======== Document passage

Why are there so many young adult books about the apocalypse and what happens afterward? I kind of think it’s because being a teenager is life-changing to an explosive extent. You grow up, your brain gets more folds, you develop a world-view, and maybe you fall in love. I’ve been reading a lot of these turbulent books lately; I’m about five weeks away from finishing my master’s degree, and the anxiety I feel reminds me of being a senior in high school. I’m so close to being done, but far enough away that it’s driving me batty. Part of me thinks that an apocalypse would be easier to deal with.
The Knife of Never Letting Go by Patrick Ness
Todd lives in a world where there are no women. The women are all dead. Todd’s dog can talk, but he’s kind of stupid. And everyone in the world can hear everyone else’s thoughts. Todd can’t go anywhere without hearing the crude things that the men in his town are thinking. Except one day he finds a place where there is no Noise. What could it mean? Todd goes on a dangerous, tragic journey that doesn’t end when the book does; there are two more books in the Chaos Walking series. The last sentence will probably make you throw the book across the room.

================
======== Supplied data

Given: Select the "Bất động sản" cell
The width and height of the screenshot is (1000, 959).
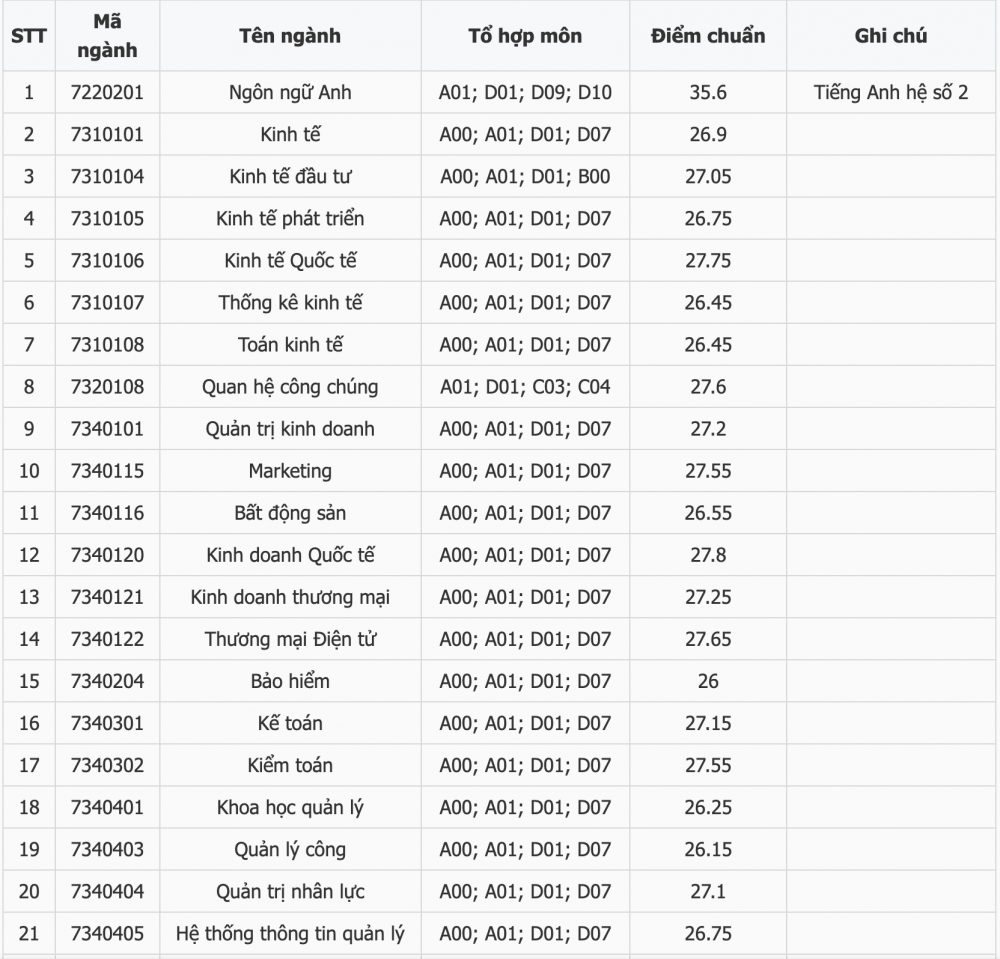Looking at the screenshot, I should point(290,513).
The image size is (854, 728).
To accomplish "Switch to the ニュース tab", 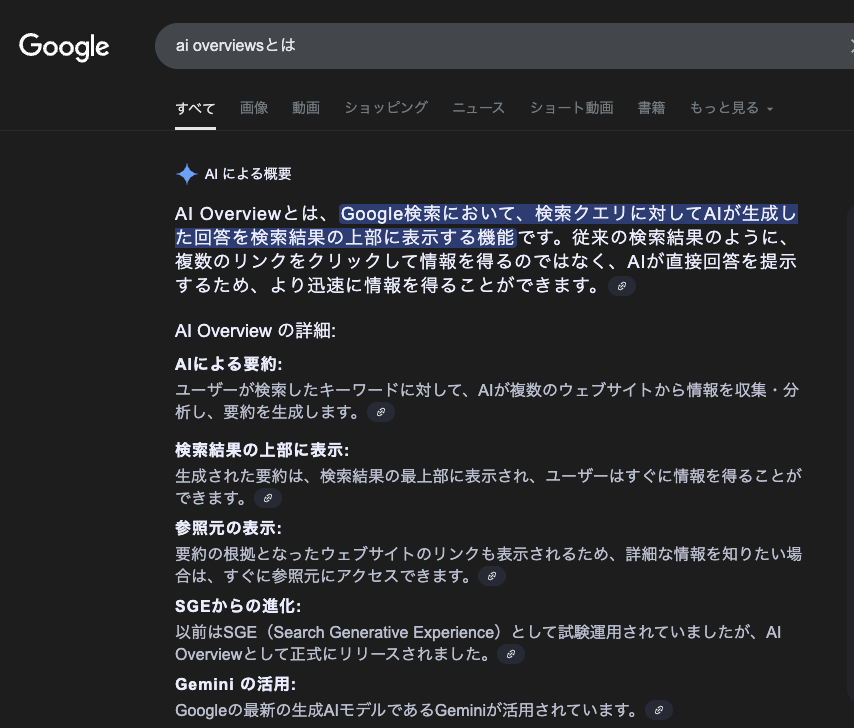I will (478, 108).
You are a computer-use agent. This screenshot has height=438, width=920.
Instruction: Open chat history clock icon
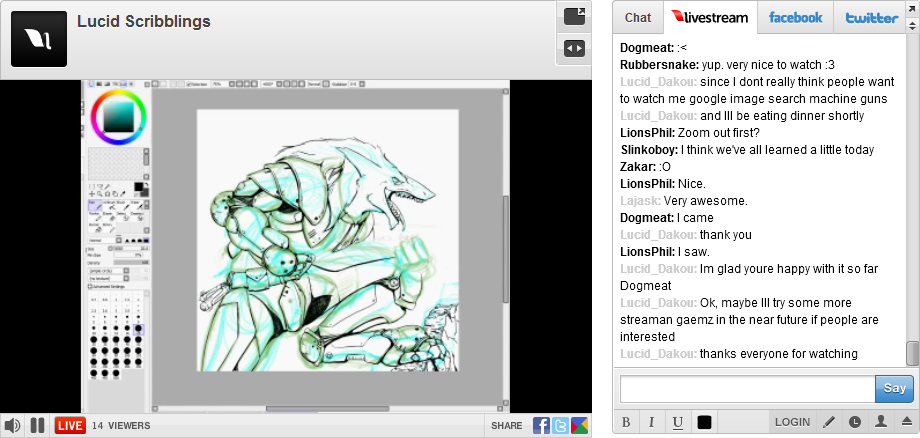coord(855,422)
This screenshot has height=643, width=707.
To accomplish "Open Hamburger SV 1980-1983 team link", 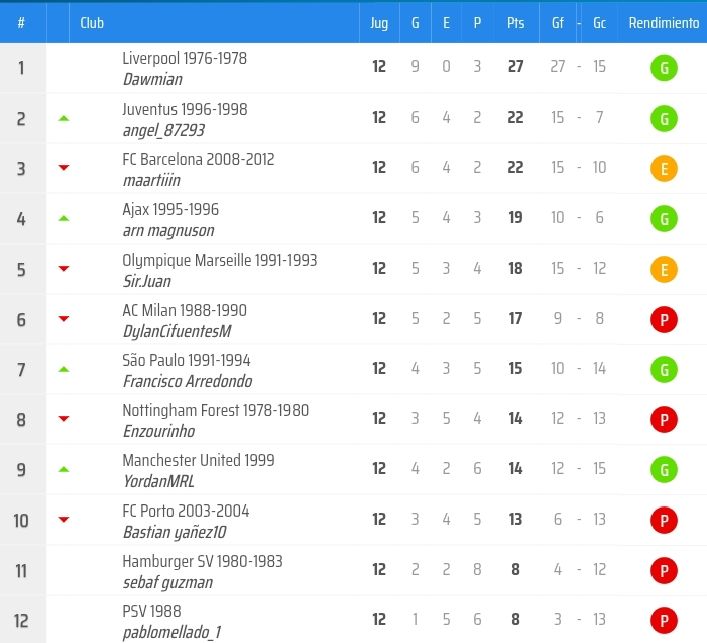I will coord(201,561).
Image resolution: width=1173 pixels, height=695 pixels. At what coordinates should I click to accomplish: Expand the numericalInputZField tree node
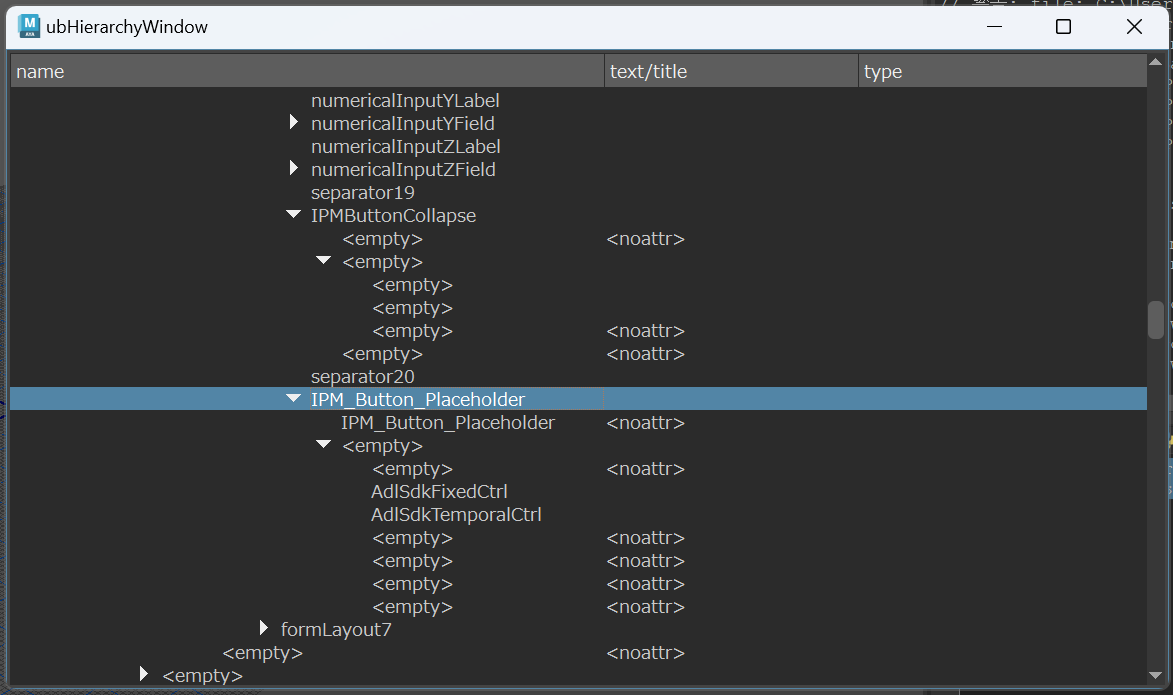pos(293,169)
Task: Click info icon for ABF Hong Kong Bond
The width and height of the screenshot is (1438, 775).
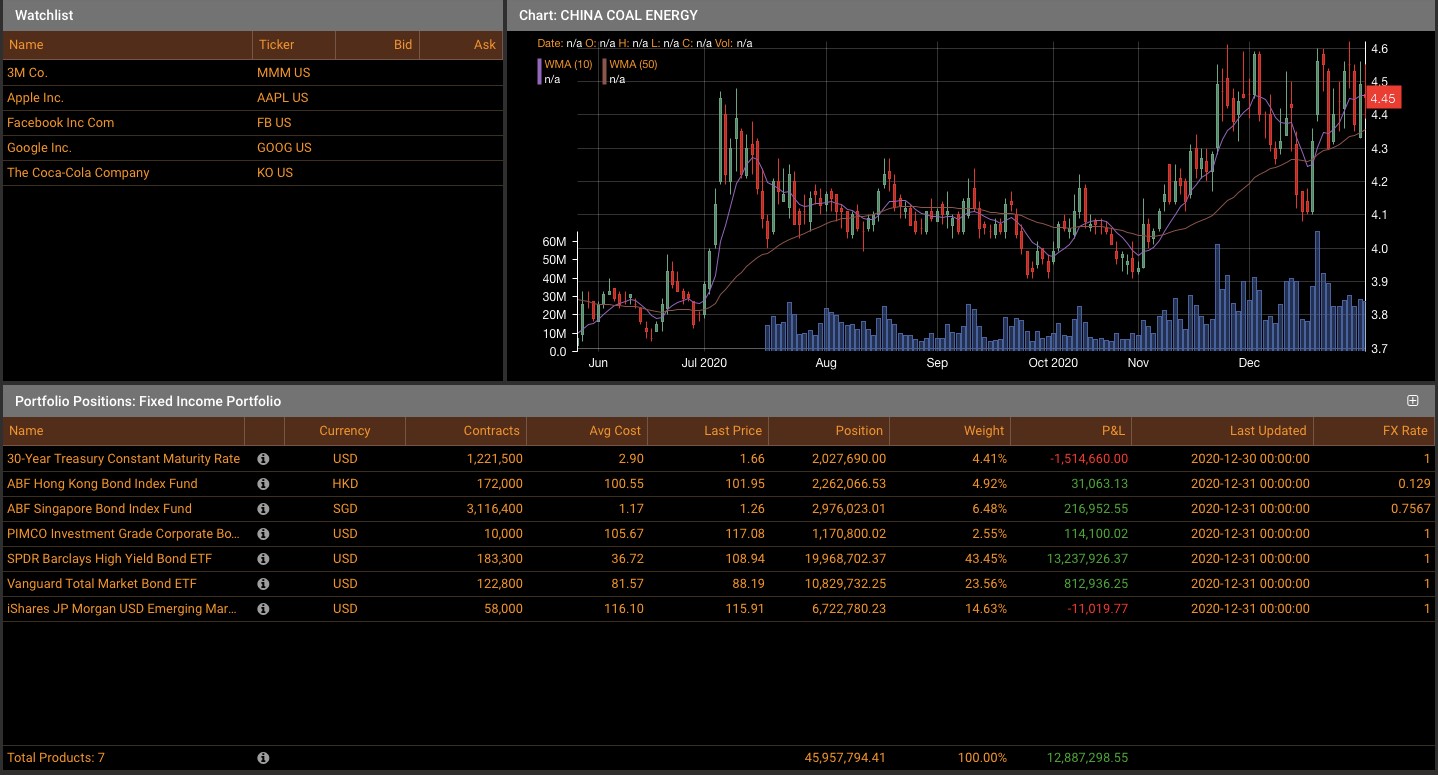Action: (x=263, y=484)
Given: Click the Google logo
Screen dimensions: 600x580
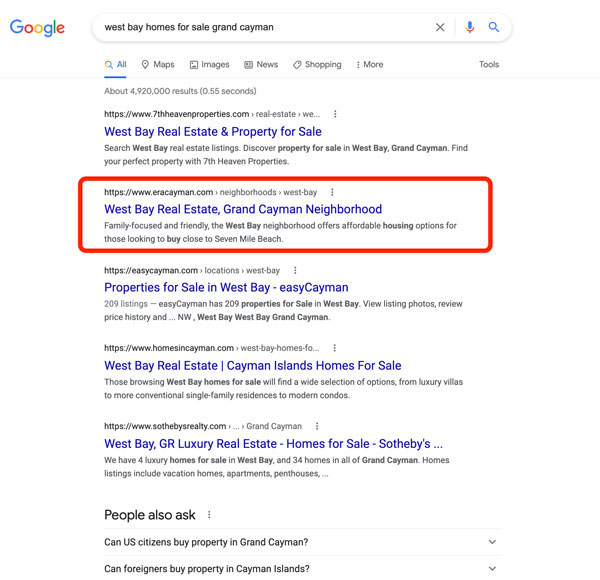Looking at the screenshot, I should (x=37, y=28).

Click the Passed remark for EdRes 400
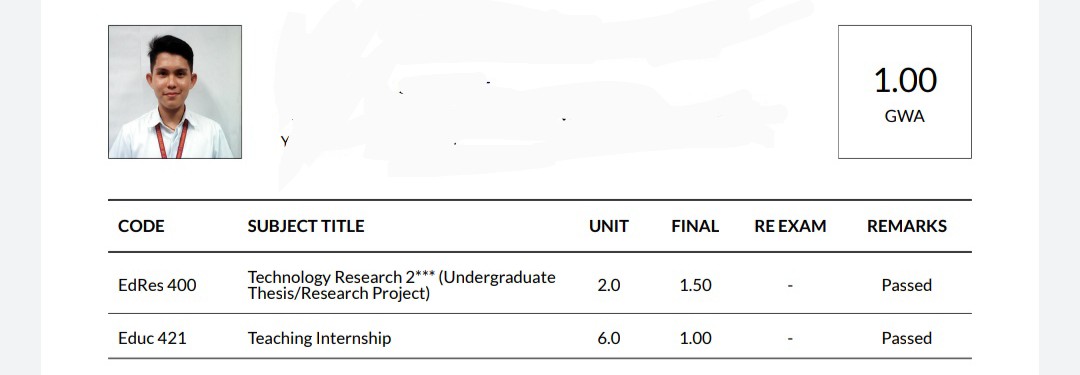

================

- Things to do:
**a)** For each statement, decide whether it agrees with the passage on apocalyptic young adult books. Answer yes or no, and quote the deciding words of the passage exactly. (i) In Todd's world, the women are all dead. (ii) Todd's dog is unable to talk. (iii) The Chaos Walking series has two more books besides this one.
**b)** Reproduce the passage on apocalyptic young adult books word for word, taking everything from "Why are there" down to "to deal with.".
The stored rows have no connection to the passage on apocalyptic young adult books.

- Per-task outputs:
**a)**
(i) Yes: "The women are all dead."
(ii) No: "Todd’s dog can talk, but he’s kind of stupid."
(iii) Yes: "there are two more books in the Chaos Walking series."

**b)**
Why are there so many young adult books about the apocalypse and what happens afterward? I kind of think it’s because being a teenager is life-changing to an explosive extent. You grow up, your brain gets more folds, you develop a world-view, and maybe you fall in love. I’ve been reading a lot of these turbulent books lately; I’m about five weeks away from finishing my master’s degree, and the anxiety I feel reminds me of being a senior in high school. I’m so close to being done, but far enough away that it’s driving me batty. Part of me thinks that an apocalypse would be easier to deal with.